After watching this movie at the Fantasia International Film Festival, I asked director and screenwriter, Shinobu Yaguchi, during the Q&A with him, “what are [his] thoughts about music?” He first said, via his translator, "this is a very difficult question to answer," but then he said “this is not something absolutely necessary in order to live and without that we may die, no.” “However, if we have that then our life becomes richer.” I could not agree more because, at the beginning of the film, Shizuka is nevertheless doing fine with her life. She has, for instance, a good job and her own place in an apartment, but by paying attention to her attitude, she does not seem as happy as she is at the end of the film. To begin with, we learn that she dislikes musicals according to her conversation with Nana in the bus ride scene and a bad experience in her childhood. In addition, Shizuka seems to be uninterested to have anything to do for or with her family given how she gets easily irritated when her parents call and ask her why she does not come visit them and when her sister asks her to watch Nana for a day. However, all of this changes after she gets hypnotized and journeys with Chie Saito to find Martin and lift the hypnosis. First, after successfully undoing the hypnosis, she is seen happily singing with her new friends Chie and Yoshio Watanabe on the ride back home. Second, rather than return to her old job, despite getting promoted to an office position, she quits and returns to Chie, who is working on opening a music studio. Third and lastly, she is seen happily attending Nana's musical school performance with not only her new friends but her family as well. By allowing herself to sing and dance again, Shizuka's life became "richer," like Mr. Yaguchi said, because she found and reconnected with things that seemed to be missing in her life: singing and dancing (something she liked doing during her childhood before the bad experience) and value the important people in her life like, her family.
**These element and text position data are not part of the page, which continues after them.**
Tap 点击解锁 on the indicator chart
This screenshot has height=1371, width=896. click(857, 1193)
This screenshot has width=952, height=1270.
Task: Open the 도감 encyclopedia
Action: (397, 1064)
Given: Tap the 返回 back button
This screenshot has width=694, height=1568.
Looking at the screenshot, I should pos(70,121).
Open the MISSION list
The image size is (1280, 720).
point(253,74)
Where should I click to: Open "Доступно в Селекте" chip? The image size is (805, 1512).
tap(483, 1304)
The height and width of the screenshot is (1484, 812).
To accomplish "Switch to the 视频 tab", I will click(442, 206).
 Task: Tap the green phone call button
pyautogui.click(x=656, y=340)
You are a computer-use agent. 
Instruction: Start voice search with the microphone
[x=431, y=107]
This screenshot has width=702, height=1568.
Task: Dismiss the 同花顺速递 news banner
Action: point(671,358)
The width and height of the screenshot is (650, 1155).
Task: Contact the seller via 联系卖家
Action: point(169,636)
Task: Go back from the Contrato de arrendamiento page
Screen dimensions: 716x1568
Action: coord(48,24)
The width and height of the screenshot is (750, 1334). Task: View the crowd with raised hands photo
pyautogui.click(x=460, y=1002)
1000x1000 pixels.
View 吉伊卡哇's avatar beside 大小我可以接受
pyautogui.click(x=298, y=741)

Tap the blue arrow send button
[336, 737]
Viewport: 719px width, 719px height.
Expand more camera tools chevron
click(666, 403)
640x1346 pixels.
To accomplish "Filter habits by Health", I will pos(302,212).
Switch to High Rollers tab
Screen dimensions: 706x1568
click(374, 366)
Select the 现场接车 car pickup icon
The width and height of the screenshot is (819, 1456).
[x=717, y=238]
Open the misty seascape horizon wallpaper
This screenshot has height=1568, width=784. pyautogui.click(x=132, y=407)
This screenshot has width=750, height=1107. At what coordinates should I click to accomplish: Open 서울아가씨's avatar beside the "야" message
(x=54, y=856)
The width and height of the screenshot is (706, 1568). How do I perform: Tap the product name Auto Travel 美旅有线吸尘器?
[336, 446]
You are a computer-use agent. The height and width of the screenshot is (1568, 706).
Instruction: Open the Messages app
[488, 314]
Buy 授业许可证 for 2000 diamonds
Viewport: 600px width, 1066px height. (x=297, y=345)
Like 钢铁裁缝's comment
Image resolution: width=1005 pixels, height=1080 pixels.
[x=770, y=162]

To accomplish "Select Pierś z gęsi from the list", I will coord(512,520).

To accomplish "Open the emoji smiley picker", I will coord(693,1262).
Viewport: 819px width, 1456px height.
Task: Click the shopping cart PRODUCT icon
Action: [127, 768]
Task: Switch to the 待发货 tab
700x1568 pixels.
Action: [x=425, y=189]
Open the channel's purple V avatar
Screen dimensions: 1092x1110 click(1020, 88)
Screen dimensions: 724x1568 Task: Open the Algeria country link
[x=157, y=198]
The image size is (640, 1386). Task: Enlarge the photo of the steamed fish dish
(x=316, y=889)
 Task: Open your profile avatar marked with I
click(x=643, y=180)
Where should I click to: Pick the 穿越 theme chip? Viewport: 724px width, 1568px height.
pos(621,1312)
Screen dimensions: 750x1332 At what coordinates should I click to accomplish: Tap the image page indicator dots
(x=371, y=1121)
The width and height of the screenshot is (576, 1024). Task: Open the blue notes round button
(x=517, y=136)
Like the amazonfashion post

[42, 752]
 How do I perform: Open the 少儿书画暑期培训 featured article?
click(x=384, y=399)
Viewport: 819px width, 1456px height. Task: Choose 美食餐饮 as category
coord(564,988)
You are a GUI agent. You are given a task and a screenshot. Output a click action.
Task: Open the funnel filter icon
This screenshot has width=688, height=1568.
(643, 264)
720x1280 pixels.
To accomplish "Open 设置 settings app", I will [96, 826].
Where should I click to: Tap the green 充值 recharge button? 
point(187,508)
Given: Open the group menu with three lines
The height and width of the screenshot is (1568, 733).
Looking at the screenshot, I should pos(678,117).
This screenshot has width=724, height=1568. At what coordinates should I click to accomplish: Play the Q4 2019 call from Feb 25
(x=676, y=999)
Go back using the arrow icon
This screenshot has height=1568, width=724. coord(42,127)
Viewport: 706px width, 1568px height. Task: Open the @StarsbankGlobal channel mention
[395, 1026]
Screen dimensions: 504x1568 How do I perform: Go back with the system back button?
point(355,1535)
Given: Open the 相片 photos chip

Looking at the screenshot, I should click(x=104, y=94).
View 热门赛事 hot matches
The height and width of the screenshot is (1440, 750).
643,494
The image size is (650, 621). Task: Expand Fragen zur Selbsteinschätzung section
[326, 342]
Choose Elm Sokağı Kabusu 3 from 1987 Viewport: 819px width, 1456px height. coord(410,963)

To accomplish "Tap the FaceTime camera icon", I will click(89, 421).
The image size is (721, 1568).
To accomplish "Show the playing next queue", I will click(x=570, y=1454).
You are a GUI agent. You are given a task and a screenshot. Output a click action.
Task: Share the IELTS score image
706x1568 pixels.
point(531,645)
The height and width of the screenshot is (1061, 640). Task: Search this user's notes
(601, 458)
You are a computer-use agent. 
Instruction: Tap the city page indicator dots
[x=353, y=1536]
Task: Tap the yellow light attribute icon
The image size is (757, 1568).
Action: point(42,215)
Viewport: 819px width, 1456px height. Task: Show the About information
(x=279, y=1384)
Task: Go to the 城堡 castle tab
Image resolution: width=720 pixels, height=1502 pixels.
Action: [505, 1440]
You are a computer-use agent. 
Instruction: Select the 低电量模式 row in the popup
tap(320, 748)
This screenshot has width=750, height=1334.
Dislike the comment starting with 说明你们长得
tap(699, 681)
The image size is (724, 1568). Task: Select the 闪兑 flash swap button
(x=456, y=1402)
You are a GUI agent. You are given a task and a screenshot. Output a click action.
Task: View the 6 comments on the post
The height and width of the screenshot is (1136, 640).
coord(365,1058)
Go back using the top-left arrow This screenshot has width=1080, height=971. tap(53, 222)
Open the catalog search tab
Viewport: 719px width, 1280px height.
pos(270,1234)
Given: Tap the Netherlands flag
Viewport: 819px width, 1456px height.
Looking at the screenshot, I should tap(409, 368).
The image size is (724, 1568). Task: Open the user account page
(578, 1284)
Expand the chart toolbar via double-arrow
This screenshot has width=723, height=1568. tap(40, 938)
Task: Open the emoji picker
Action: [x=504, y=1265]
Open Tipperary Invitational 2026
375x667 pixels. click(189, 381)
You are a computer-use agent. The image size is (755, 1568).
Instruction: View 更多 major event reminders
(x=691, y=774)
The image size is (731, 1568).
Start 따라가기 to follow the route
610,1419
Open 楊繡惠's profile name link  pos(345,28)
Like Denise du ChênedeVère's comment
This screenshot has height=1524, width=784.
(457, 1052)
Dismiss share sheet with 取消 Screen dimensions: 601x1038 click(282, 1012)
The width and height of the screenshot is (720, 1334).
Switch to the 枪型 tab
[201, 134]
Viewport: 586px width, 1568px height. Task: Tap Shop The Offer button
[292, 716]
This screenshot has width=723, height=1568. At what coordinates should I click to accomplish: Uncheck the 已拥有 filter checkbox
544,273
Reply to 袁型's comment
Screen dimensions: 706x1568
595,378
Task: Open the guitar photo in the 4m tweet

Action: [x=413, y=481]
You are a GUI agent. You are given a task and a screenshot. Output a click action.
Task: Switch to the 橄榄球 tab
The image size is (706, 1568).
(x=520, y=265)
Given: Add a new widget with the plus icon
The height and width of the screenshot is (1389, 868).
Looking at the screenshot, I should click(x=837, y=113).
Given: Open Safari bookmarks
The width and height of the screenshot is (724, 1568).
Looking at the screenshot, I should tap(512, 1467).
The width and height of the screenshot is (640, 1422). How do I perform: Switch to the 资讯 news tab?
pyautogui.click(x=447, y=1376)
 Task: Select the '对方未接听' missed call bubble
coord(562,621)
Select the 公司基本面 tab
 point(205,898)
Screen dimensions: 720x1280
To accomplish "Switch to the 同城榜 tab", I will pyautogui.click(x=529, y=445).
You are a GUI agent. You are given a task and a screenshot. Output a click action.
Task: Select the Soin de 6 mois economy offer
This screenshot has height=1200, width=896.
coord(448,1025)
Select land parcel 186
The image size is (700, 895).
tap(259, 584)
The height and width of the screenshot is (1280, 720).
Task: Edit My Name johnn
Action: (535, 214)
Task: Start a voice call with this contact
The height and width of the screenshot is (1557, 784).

This film not only shows us how music can make a person’s life “richer” but the film itself demonstrates richness via its musical segments. In, for example, the musical segment of the song Happy Valley by Orange Pekoe in the scene at Shizuka's workplace, despite acknowledging, after the song is over, that only Shizuka was singing and dancing in reality, the movie takes us during musical segments like that one into a happy, fun and entertaining world where not only Shizuka but everyone around her is happily singing and dancing. Without the musical segments like, Happy Valley, the story would still remain intact, but what we would see on the screen won’t be equally as fun and entertaining. Therefore, if you are a music lover, enjoy this adventurous film which will keep you on your toes in your dancing shoes!